Pioneer Hi-Bred is working with the Environmental Protection Agency to address concerns about its growing of genetically seed corn on about 20 acres of fields at Waimea.
The EPA sent a letter dated Aug. 5 to Pioneer questioning how genetically modified seed corn was being grown on the acreage.
A consumer group is charging that approved genetically-altered seed corn crops planted nearby at Waimea could be contaminated with what they are calling unapproved test seed corn planted on the 20 acres.
The long-term effect of growing genetically-engineered food crop seeds is a controversial international issue, with opponents of the practice citing dangers to the food chain, while proponents say the practice will help solve world hunger problems.
“We believe we followed all the EPA regulations, and we’re working with the EPA to clarify our understanding of the letter of intent,” said Courtney Chabot Dreyer, Iowa-based public relations manager for Pioneer.
The seed corn in question can produce its own pesticide to fight corn rootworm.
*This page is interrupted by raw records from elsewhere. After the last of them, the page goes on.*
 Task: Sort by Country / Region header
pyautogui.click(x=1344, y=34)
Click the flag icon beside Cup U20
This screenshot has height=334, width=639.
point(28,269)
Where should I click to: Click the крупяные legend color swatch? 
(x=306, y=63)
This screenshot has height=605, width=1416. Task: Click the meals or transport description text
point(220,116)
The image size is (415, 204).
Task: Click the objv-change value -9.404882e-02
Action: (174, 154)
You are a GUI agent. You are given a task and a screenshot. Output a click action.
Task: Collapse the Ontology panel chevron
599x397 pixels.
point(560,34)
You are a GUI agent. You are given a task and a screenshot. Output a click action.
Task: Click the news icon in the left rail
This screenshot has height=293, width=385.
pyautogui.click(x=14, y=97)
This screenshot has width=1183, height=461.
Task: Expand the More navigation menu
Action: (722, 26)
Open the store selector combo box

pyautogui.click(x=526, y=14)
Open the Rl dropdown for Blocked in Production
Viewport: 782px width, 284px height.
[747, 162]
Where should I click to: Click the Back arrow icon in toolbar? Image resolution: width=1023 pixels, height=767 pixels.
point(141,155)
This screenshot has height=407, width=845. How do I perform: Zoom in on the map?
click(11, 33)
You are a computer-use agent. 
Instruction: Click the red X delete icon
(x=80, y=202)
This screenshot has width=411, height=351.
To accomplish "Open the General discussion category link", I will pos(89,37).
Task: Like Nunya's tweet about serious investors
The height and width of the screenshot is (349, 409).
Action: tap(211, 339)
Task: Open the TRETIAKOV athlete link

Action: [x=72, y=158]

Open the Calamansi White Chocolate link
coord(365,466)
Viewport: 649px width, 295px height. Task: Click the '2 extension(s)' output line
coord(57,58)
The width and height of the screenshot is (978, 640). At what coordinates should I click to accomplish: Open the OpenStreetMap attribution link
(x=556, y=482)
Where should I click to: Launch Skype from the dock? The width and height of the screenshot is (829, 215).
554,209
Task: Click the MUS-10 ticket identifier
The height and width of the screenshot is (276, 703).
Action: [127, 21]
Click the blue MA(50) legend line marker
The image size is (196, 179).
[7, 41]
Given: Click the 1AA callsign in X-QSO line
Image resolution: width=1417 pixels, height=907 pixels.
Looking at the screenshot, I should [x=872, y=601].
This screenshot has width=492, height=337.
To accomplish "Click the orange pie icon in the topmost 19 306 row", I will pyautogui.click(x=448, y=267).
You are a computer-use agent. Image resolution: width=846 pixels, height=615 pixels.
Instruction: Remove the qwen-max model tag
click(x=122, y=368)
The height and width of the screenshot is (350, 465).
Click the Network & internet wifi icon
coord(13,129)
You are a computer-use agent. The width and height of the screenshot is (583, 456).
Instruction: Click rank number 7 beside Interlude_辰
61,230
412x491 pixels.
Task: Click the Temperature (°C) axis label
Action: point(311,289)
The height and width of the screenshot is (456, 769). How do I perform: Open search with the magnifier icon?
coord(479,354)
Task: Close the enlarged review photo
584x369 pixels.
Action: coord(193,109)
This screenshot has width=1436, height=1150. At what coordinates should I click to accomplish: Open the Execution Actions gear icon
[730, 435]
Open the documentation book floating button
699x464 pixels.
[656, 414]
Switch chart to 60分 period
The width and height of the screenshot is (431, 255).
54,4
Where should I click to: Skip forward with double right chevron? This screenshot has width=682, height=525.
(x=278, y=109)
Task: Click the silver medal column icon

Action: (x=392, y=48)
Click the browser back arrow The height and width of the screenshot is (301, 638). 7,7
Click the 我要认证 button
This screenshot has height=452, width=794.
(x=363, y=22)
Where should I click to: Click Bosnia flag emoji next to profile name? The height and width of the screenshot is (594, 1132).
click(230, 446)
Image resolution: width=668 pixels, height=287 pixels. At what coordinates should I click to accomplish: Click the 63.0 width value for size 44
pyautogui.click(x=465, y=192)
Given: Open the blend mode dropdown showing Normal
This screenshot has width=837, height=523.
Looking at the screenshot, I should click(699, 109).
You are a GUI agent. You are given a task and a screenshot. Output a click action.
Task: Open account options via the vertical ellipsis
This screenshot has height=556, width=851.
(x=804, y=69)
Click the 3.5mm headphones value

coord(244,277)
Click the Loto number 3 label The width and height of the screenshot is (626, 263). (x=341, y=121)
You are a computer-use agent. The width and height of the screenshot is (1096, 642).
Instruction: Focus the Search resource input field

The variety of seed in question hasn’t been approved for use in growing food for human consumption.
“The letter from the EPA is a preliminary notification of intent, it does not mean there are actual violations, it just means it’s time to communicate with the EPA to give them information they might need,” she said in an interview with The Garden Island.
Dreyer said the report involves two research plots, one planted in November and one in March.
“Both fields trials were (done) under strict pollen containment procedures from the EPA,” Dreyer said, “and that involved bagging tassels, hand pollination, boarder rows and isolation distance, and crops were destroyed after harvest.”
She said Pioneer is scheduled to discuss the Waimea plantings with the EPA later this week, and has spoken several times with the federal agency since receiving the letter of intent on Aug. 12.
“We’re hopeful on this issue, and doing what we can to work with the EPA, we want to keep Hawai’i apprised on what’s going on in their backyard,” Dreyer said. “We believe we followed the EPA regulations.”